In vivo CRISPR activation screen identifies acyl-CoA–binding protein as a driver of bone metastasis

One of the most common sites of cancer metastasis is to the bone. Bone metastasis is associated with substantial morbidity and mortality, and current therapeutic interventions remain largely palliative. Metastasizing tumor cells need to reprogram their metabolic states to adapt to the nutrient environment of distant organs; however, the role and translational relevance of lipid metabolism in bone metastasis remain unclear. Here, we used an in vivo CRISPR activation screening system coupled with positive selection to identify acyl–coenzyme A (CoA) binding protein (ACBP) as a bone metastasis driver. In nonmetastatic and weakly metastatic cancer cells, overexpression of wild-type ACBP, but not the acyl-CoA–binding deficient mutant, stimulated fatty acid oxidation (FAO) and bone metastasis. Conversely, knockout of ACBP in highly bone metastatic cancer cells abrogated metastatic bone colonization.

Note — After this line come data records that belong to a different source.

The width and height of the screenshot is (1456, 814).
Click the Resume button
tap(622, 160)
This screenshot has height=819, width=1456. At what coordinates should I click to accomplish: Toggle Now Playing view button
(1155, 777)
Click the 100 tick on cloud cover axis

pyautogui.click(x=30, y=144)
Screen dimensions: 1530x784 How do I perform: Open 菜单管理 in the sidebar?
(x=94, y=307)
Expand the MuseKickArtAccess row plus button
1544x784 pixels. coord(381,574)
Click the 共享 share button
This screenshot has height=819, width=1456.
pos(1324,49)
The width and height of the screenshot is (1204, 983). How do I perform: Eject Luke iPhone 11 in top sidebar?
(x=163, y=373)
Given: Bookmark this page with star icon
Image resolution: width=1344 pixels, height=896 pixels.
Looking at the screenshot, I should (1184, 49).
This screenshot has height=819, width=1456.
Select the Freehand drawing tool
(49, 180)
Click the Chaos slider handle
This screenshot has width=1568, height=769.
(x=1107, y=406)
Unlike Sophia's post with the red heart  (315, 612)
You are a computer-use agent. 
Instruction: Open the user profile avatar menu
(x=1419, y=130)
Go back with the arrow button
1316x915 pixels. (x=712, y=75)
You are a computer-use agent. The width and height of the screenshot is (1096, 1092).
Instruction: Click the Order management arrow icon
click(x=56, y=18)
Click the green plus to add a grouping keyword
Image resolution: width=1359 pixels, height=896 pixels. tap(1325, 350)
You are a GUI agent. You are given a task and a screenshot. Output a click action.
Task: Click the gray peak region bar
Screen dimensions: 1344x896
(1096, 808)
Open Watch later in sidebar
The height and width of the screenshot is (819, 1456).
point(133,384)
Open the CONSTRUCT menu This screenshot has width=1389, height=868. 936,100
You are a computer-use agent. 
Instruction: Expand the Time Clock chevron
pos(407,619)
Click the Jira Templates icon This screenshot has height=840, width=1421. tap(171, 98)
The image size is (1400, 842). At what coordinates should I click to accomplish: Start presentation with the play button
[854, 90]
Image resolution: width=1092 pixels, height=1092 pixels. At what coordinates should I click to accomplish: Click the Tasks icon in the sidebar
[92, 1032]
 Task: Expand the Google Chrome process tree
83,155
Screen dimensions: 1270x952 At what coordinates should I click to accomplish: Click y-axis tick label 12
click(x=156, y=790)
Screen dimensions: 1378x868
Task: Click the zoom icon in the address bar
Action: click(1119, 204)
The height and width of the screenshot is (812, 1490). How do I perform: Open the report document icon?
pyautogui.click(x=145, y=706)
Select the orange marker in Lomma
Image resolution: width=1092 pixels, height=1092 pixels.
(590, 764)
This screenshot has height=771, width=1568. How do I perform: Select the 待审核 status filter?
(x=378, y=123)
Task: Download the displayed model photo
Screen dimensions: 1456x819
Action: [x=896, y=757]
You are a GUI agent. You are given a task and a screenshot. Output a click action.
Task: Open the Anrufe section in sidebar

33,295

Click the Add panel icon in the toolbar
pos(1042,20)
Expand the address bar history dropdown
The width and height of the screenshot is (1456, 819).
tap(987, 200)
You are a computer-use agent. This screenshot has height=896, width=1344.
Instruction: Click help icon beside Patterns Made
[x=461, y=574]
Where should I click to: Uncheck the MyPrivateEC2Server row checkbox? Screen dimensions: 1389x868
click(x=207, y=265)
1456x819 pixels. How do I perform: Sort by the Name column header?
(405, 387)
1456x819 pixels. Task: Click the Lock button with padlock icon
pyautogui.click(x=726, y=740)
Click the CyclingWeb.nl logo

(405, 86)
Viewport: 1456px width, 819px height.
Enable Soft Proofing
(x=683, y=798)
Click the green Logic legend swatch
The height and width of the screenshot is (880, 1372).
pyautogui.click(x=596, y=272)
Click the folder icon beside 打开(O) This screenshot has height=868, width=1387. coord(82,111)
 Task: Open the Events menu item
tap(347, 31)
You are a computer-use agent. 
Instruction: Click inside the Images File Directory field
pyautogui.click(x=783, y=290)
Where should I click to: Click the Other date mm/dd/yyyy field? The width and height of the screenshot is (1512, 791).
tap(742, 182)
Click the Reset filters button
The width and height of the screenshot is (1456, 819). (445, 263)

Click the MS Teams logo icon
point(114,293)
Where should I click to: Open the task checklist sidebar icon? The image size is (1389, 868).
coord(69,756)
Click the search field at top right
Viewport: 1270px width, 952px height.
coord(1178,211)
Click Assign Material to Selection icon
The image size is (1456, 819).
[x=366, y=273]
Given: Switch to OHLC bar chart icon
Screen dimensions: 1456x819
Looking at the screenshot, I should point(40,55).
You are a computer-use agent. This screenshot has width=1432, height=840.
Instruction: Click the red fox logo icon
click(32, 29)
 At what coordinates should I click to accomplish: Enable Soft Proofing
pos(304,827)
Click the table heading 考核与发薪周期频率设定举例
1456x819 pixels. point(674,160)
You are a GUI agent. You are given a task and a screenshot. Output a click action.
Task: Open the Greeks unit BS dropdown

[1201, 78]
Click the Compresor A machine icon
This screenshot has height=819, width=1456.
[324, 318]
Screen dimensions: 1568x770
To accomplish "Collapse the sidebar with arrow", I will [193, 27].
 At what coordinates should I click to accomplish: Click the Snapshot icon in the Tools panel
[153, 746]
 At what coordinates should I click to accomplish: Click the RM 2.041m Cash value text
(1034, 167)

Mechanistically, ACBP-mediated FAO increased ATP and NADPH production, reduced reactive oxygen species, and inhibited lipid peroxidation and ferroptosis. We found that ACBP expression correlated with metabolic signaling, bone metastatic ability, and poor clinical outcomes. In mouse models, pharmacological blockade of FAO or treatment with a ferroptosis inducer inhibited bone metastasis. Together, our findings reveal the role of lipid metabolism in tumor cells adapting and thriving in the bone and identify ACBP as a key regulator of this process. Agents that target FAO or induce ferroptosis represent a promising therapeutic approach for treating bone metastases.